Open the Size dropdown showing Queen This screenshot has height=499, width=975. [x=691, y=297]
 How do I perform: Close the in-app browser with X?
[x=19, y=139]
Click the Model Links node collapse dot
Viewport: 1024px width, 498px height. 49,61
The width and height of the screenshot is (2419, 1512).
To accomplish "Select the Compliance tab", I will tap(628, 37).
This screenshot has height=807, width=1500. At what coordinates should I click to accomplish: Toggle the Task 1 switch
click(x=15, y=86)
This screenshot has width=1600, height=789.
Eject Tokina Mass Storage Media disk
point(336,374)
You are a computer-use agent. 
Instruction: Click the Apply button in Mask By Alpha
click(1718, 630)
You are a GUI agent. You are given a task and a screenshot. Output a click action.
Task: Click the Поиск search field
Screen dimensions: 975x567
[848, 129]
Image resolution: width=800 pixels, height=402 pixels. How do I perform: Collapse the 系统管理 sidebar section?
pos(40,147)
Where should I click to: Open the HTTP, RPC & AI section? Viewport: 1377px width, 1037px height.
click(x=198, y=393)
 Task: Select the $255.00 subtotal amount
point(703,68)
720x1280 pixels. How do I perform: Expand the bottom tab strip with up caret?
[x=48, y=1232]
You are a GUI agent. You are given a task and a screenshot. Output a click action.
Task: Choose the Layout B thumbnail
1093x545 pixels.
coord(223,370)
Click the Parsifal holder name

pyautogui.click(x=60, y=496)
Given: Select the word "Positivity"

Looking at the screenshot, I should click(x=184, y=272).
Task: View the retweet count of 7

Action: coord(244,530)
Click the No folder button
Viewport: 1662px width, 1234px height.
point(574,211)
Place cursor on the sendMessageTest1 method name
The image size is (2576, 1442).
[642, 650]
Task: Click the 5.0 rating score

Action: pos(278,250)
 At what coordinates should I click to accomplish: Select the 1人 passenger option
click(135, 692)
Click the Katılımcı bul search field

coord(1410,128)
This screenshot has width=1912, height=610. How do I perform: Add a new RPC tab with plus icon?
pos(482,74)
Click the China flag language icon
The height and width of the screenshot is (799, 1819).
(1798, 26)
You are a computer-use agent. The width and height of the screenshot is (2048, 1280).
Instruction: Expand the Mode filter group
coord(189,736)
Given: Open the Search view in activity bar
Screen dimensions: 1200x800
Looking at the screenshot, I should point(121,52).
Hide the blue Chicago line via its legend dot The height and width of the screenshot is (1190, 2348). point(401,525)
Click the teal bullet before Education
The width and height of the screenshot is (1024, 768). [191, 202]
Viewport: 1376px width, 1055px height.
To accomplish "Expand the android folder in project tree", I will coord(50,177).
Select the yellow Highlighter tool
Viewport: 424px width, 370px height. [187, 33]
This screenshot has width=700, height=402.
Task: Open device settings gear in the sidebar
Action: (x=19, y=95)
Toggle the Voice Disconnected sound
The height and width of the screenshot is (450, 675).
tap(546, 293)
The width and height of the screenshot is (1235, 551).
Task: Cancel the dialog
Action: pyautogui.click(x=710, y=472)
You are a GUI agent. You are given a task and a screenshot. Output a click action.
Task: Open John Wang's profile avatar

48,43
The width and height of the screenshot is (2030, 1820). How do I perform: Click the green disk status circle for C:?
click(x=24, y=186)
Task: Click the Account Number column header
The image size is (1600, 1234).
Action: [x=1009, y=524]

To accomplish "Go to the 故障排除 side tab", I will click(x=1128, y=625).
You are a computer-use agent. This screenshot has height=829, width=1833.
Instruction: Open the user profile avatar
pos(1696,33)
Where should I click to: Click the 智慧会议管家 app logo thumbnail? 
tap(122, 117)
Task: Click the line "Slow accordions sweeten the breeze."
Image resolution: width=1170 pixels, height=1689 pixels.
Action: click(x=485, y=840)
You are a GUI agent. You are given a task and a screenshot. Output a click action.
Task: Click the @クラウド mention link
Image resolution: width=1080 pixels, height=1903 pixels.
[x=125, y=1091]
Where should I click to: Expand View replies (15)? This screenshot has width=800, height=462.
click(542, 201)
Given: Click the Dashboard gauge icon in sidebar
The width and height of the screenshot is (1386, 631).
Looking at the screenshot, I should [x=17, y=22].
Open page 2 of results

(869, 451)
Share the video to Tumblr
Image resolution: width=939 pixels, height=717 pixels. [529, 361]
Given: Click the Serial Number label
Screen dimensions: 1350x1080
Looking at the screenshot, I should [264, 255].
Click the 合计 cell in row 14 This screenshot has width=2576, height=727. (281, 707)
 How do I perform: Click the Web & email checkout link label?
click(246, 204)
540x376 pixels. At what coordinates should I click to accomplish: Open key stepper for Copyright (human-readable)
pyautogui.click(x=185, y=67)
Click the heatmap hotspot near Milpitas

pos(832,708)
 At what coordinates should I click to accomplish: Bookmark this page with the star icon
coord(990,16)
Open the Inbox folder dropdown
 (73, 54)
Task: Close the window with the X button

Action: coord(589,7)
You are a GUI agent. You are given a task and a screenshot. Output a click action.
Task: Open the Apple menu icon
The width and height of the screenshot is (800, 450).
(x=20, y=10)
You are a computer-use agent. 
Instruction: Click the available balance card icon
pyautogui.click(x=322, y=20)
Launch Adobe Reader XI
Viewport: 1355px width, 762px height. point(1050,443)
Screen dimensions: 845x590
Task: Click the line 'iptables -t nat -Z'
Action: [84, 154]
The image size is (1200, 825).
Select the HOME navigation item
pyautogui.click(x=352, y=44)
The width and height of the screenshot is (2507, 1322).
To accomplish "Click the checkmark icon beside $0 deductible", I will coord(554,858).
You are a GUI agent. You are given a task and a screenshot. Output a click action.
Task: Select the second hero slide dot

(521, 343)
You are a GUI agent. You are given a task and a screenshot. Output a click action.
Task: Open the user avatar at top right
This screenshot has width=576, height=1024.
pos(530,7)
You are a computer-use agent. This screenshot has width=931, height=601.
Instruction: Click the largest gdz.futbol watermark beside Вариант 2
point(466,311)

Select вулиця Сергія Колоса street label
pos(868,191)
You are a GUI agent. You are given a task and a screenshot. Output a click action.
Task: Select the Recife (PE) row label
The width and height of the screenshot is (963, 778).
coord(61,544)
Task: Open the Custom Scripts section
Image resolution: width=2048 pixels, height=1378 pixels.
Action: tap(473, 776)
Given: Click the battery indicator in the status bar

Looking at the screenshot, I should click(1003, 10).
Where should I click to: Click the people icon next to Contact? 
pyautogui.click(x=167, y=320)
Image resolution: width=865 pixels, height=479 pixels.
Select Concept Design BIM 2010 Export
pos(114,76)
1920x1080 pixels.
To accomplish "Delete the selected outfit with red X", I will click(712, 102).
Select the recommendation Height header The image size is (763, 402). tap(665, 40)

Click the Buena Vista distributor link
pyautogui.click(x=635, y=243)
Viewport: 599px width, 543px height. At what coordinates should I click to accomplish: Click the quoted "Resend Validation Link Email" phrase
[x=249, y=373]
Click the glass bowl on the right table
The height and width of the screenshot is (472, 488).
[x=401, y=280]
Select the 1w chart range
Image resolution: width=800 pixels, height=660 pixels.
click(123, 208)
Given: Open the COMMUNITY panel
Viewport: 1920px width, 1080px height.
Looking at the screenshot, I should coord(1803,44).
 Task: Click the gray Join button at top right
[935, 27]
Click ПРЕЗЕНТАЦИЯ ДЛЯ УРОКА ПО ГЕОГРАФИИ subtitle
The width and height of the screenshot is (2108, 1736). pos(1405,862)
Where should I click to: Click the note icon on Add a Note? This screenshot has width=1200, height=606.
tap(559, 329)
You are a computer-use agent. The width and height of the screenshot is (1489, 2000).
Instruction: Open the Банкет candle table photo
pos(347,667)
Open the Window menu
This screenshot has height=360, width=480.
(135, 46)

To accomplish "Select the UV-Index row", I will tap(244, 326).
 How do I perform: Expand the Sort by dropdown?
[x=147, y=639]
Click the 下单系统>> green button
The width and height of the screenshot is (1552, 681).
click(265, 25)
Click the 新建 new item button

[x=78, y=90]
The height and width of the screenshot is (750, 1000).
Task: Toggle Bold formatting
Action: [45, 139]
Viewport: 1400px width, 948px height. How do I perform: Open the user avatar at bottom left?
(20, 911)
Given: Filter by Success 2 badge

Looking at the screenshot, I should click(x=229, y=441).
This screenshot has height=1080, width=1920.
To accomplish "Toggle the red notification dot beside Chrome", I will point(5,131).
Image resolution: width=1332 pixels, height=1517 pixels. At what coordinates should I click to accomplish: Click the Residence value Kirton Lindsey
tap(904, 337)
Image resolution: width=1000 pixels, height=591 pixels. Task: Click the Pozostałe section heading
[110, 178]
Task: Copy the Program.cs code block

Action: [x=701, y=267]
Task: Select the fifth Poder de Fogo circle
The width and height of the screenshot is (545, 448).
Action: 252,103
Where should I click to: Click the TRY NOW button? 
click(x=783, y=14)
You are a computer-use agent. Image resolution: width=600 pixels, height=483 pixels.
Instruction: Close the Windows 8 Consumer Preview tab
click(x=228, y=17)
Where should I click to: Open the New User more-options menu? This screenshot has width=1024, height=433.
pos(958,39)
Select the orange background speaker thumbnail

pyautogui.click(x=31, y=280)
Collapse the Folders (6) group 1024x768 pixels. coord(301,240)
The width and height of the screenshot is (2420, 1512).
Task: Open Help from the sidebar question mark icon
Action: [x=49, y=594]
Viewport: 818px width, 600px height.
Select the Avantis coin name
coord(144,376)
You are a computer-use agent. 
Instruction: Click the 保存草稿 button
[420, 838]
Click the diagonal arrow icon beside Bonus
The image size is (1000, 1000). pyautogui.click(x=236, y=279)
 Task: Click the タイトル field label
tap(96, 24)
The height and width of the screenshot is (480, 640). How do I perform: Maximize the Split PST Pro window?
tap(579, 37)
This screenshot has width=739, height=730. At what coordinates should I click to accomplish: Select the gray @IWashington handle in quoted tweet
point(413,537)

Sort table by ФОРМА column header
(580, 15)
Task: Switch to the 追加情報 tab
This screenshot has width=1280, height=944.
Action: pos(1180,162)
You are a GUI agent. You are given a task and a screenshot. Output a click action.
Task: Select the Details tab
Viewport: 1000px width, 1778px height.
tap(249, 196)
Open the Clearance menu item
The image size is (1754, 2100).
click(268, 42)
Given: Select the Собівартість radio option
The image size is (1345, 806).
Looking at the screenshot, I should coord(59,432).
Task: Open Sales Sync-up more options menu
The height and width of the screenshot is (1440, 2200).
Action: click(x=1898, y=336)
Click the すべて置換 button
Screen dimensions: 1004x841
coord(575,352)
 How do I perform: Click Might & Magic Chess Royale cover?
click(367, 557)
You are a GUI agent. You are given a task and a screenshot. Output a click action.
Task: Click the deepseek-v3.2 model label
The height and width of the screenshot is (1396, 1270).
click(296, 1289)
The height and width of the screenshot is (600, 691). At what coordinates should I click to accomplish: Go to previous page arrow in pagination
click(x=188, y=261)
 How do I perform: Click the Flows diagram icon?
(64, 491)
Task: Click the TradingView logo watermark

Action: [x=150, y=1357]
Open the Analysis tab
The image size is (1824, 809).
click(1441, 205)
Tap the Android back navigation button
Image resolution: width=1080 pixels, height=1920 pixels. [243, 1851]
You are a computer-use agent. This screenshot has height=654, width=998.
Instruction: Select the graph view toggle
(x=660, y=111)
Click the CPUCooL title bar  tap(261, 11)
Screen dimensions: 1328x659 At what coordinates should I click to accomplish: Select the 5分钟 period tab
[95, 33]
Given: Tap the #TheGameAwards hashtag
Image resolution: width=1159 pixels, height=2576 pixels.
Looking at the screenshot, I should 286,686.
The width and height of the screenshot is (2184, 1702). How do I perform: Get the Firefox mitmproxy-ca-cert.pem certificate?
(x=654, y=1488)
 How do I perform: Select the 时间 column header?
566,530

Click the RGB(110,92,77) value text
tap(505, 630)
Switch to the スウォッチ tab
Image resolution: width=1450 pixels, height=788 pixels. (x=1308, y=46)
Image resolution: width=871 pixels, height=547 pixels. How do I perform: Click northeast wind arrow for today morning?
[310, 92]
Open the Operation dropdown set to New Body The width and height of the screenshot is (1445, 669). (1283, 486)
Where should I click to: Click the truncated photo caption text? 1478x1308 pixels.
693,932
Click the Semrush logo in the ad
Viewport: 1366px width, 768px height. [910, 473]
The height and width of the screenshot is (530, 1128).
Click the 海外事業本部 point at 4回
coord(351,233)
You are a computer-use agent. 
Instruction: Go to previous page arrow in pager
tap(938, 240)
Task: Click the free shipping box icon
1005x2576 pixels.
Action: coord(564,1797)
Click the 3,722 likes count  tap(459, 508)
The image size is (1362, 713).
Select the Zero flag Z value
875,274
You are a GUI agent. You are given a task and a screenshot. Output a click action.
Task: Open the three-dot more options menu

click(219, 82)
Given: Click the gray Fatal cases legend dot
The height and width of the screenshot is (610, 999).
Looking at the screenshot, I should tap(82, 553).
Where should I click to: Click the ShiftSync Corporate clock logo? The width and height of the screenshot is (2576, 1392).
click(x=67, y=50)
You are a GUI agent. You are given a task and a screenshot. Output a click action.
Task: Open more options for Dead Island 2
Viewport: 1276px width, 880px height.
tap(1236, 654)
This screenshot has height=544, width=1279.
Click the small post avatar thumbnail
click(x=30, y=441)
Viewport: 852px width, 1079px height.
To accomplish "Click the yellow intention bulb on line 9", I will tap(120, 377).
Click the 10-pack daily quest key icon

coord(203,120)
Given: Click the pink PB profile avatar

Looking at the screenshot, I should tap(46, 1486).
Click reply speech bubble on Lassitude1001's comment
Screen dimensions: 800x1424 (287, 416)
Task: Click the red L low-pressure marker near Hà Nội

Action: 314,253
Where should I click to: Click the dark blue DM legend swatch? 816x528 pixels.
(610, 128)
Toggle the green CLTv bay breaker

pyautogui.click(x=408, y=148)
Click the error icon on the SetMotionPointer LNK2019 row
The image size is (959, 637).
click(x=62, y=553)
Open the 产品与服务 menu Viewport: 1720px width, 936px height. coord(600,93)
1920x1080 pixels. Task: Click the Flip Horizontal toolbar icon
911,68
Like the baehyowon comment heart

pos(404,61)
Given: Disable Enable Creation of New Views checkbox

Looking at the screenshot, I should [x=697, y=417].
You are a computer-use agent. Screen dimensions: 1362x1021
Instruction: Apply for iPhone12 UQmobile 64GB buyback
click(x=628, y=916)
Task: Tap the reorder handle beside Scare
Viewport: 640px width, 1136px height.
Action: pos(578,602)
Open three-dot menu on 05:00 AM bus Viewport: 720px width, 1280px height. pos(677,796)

###

_THE PROBLEM_
Update the items from the beginning through the line containing "will tap(628, 37)." by replacing "Compliance" with "Security", and reproduce those lines with nothing else changed.

_RESULT FOR THIS EXERCISE_
Open the Size dropdown showing Queen This screenshot has height=499, width=975. [x=691, y=297]
 How do I perform: Close the in-app browser with X?
[x=19, y=139]
Click the Model Links node collapse dot
Viewport: 1024px width, 498px height. 49,61
The width and height of the screenshot is (2419, 1512).
To accomplish "Select the Security tab", I will tap(628, 37).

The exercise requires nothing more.